## Reading passage
------------

Fast Track: Local Jupyter

# 1. Install requirements
pip install -r requirements.txt

# 2. Configure Databricks Connect — authenticate per PRE-REQUISITES §11 (IDE/CLI only; Genie Code skips this path — see callout below)

# 3. Launch Jupyter and open adhoc_exploration.ipynb
jupyter lab

Genie Code: there is no local toolchain — skip the Jupyter / Databricks Connect path and explore directly in the workspace on serverless compute (pre-authenticated). Write generated notebooks under the cloned repo root ({REPO_ROOT}), never /tmp. See skills/genie-code-environment §8–§9.

------------

## Extracted entries
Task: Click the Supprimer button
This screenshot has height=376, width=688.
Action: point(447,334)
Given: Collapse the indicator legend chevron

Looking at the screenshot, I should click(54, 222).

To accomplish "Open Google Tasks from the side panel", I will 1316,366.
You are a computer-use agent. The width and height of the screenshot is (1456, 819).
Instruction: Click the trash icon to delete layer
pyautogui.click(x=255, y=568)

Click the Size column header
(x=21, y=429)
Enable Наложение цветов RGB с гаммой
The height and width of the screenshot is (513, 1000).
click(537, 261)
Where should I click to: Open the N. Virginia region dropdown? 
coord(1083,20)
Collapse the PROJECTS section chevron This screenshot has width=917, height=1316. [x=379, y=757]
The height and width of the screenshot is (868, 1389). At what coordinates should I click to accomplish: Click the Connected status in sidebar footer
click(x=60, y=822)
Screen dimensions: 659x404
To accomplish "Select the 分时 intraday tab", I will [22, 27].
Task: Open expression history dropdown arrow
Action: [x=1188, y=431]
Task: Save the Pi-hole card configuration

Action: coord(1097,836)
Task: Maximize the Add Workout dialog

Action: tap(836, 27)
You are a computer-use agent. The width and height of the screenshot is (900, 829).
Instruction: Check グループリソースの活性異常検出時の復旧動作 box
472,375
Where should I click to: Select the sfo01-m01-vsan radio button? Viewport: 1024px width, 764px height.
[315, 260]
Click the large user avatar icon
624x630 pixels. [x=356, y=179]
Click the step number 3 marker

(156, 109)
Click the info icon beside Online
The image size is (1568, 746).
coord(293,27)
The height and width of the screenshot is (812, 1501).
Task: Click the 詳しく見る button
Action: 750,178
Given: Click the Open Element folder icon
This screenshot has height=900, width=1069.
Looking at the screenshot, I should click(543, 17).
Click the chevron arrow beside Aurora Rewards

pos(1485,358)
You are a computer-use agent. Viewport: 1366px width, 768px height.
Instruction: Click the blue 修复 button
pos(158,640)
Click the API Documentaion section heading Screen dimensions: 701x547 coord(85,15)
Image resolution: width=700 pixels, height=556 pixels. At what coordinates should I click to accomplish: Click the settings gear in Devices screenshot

------------

## Set tasks
1. From the Local Jupyter setup steps, set down the passage that begins at the words "# 3. Launch" and stops after "See skills/genie-code-environment §8–§9.", with every character unchanged.
2. Extract the entries starting at the line that has "Click the large user avatar icon" and continuing through the final line of the entries, reproducing each line verbatim.

## Solutions to each task
1.
# 3. Launch Jupyter and open adhoc_exploration.ipynb
jupyter lab

Genie Code: there is no local toolchain — skip the Jupyter / Databricks Connect path and explore directly in the workspace on serverless compute (pre-authenticated). Write generated notebooks under the cloned repo root ({REPO_ROOT}), never /tmp. See skills/genie-code-environment §8–§9.

2.
Click the large user avatar icon
624x630 pixels. [x=356, y=179]
Click the step number 3 marker

(156, 109)
Click the info icon beside Online
The image size is (1568, 746).
coord(293,27)
The height and width of the screenshot is (812, 1501).
Task: Click the 詳しく見る button
Action: 750,178
Given: Click the Open Element folder icon
This screenshot has height=900, width=1069.
Looking at the screenshot, I should click(543, 17).
Click the chevron arrow beside Aurora Rewards

pos(1485,358)
You are a computer-use agent. Viewport: 1366px width, 768px height.
Instruction: Click the blue 修复 button
pos(158,640)
Click the API Documentaion section heading Screen dimensions: 701x547 coord(85,15)
Image resolution: width=700 pixels, height=556 pixels. At what coordinates should I click to accomplish: Click the settings gear in Devices screenshot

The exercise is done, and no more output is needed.